## Work order:
Beginning with the line below that contains "Instruction: Select the 200 counter number" and ending with the line that contains "This screenshot has width=467, height=295.", retype every line exactly. Pictures are not copied.

## Data section:
== Segment start ==

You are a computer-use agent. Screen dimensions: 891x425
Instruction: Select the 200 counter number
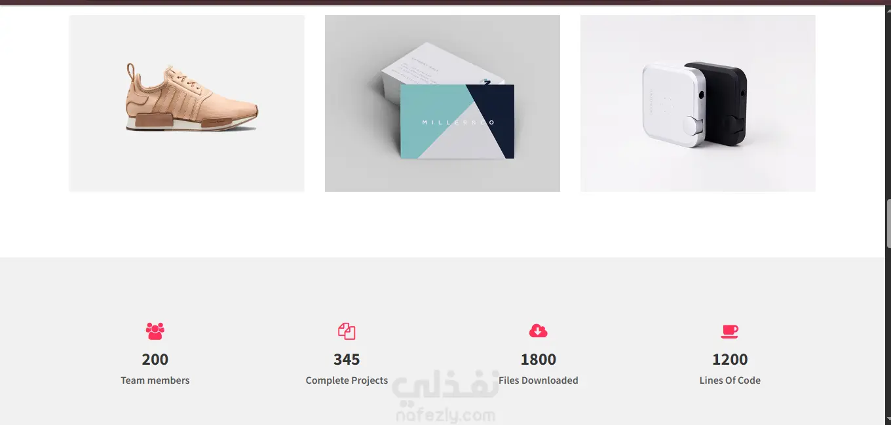tap(155, 360)
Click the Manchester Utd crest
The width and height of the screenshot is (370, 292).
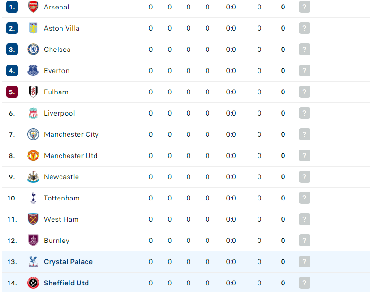[33, 155]
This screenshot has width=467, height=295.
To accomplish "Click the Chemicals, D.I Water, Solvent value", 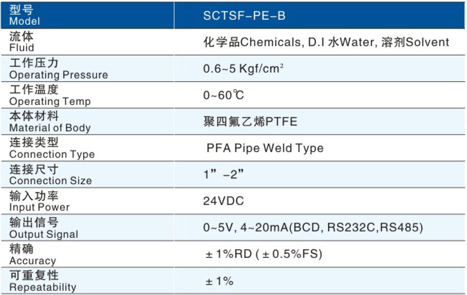I will point(326,42).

== Segment end ==

## Solution below:
Instruction: Select the 200 counter number
tap(155, 360)
Click the Manchester Utd crest
The width and height of the screenshot is (370, 292).
[33, 155]
This screenshot has width=467, height=295.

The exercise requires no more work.